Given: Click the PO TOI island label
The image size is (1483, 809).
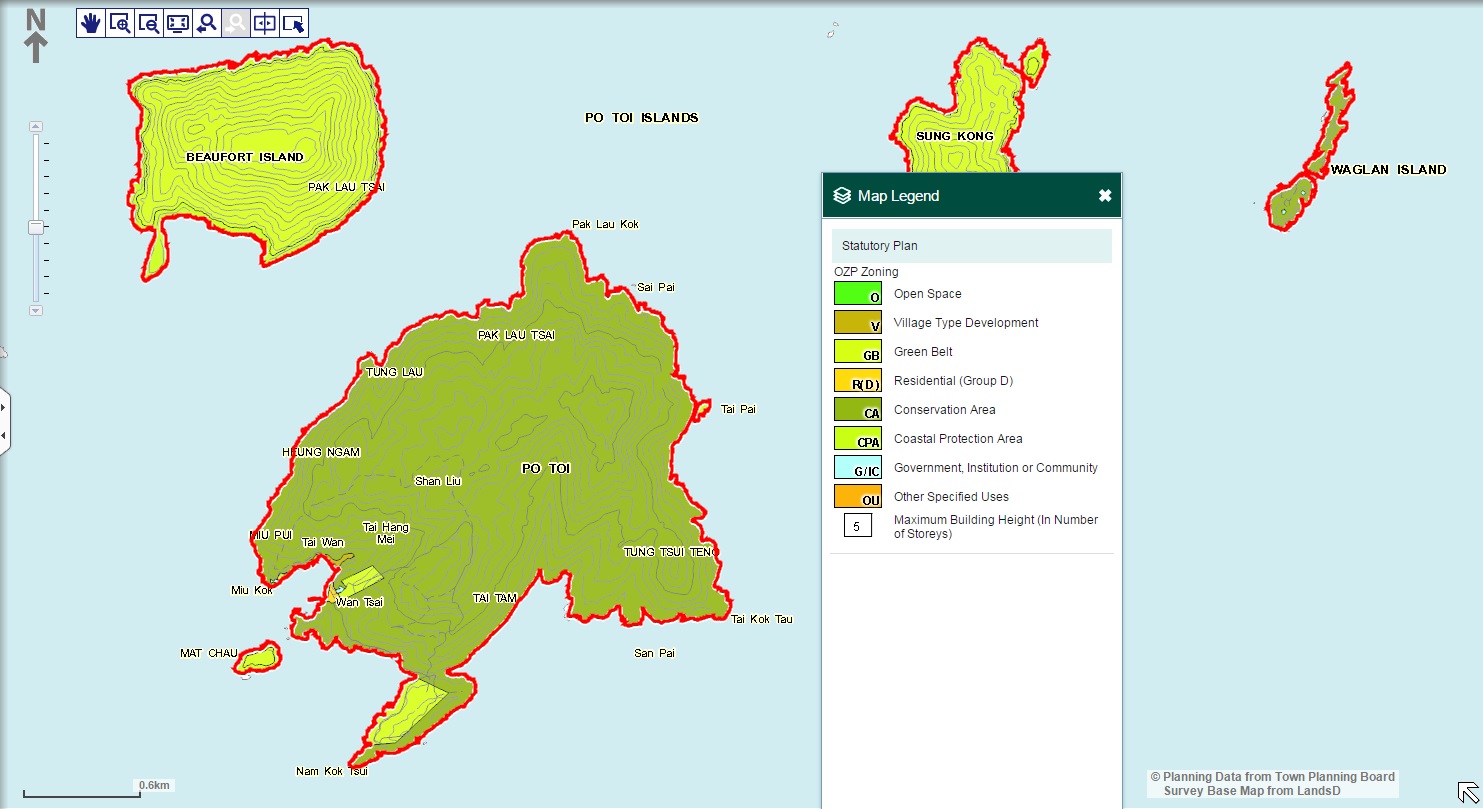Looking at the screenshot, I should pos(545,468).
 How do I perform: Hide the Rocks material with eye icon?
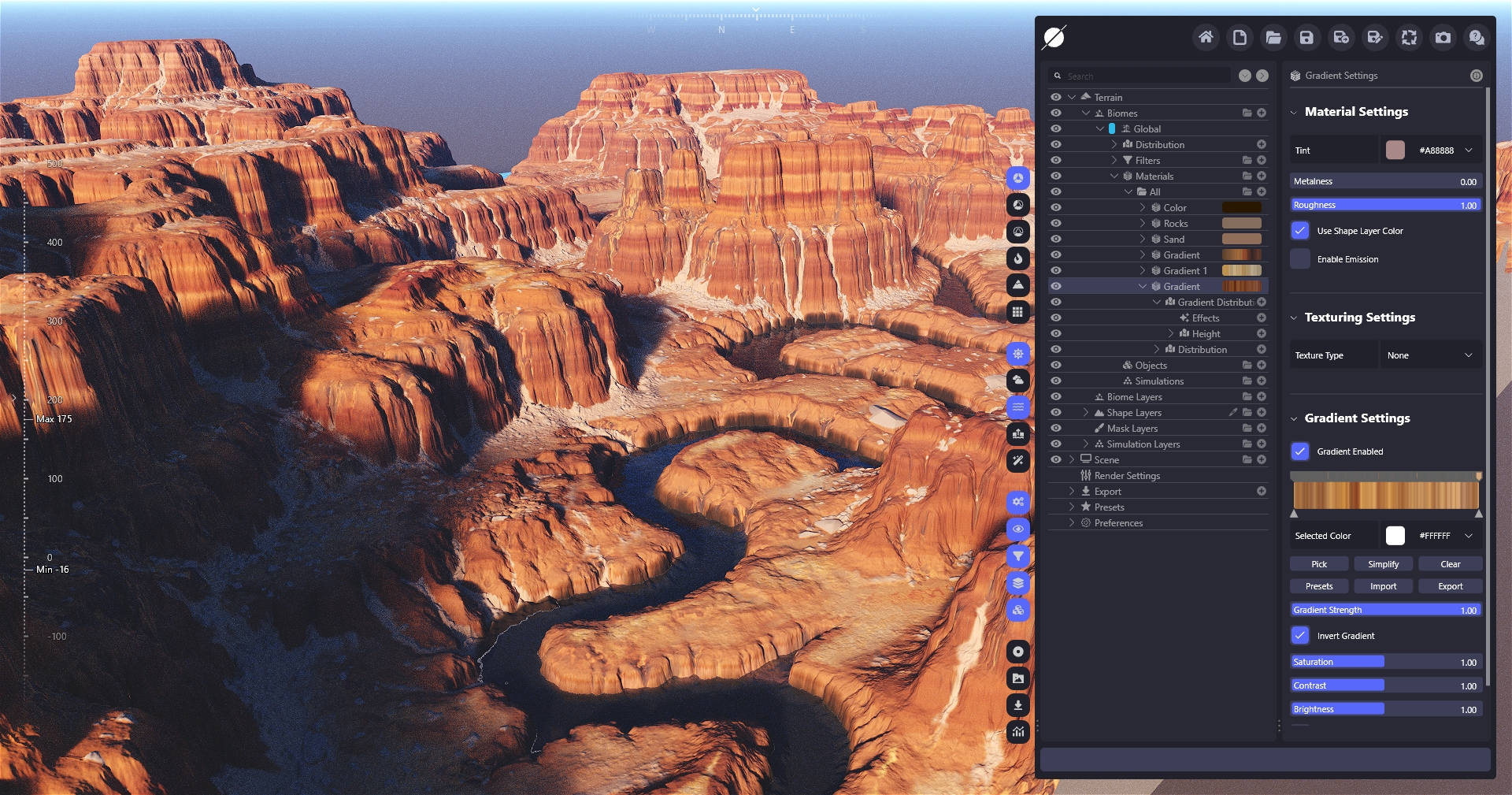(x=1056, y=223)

────────────────────

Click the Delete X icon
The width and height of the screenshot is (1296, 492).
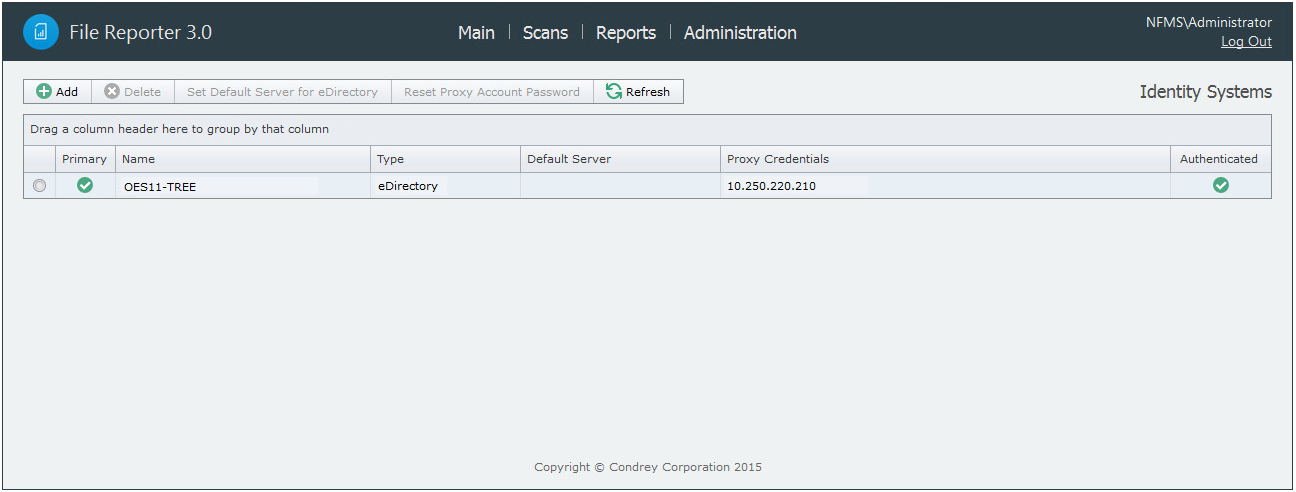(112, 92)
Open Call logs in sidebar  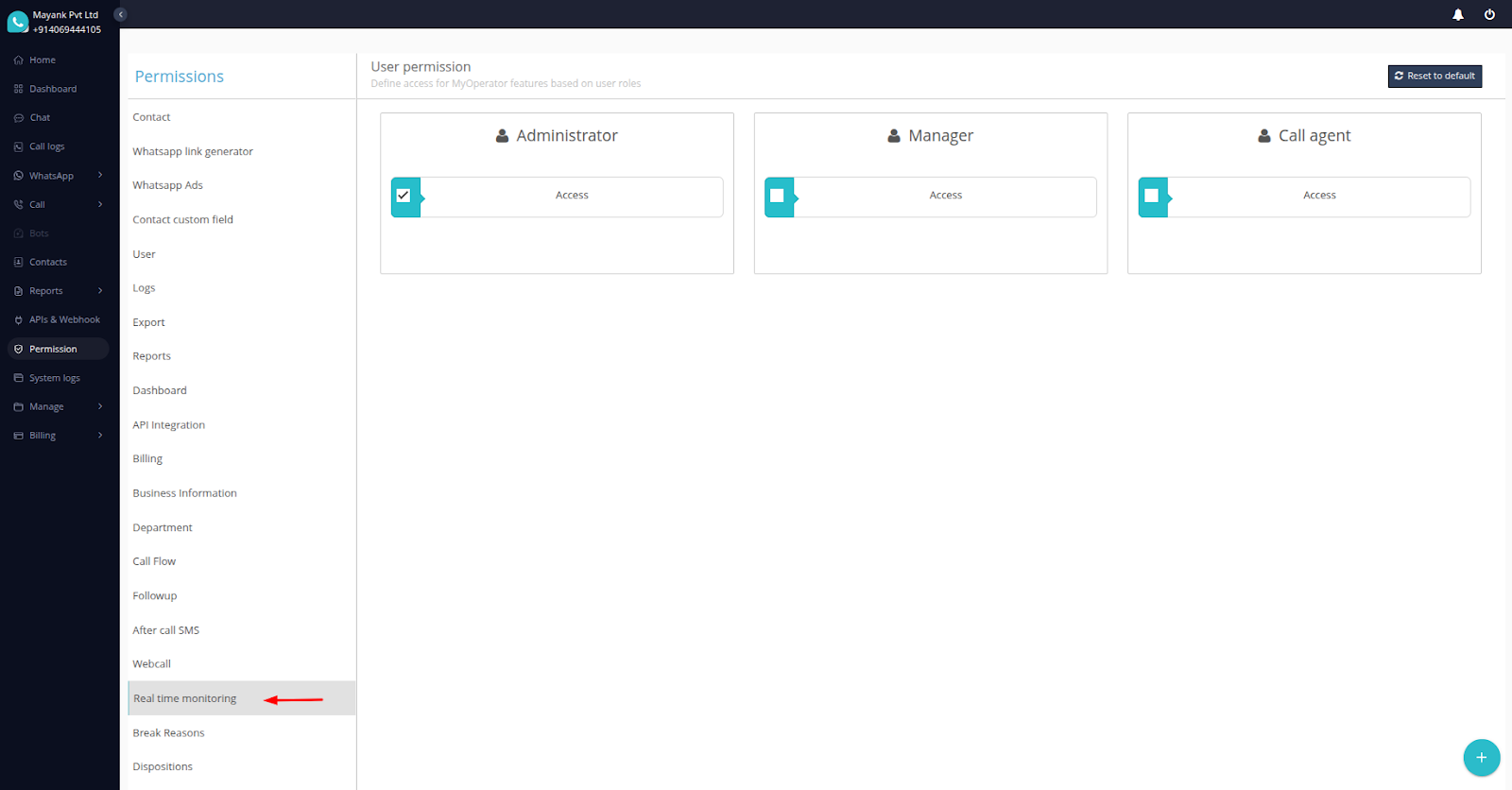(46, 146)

────────────────────

*Exercise:* Whenever a line of the material above contains the string "Click", copy that line out.

*Exercise response:*
Given: Click the PO TOI island label
Click the Delete X icon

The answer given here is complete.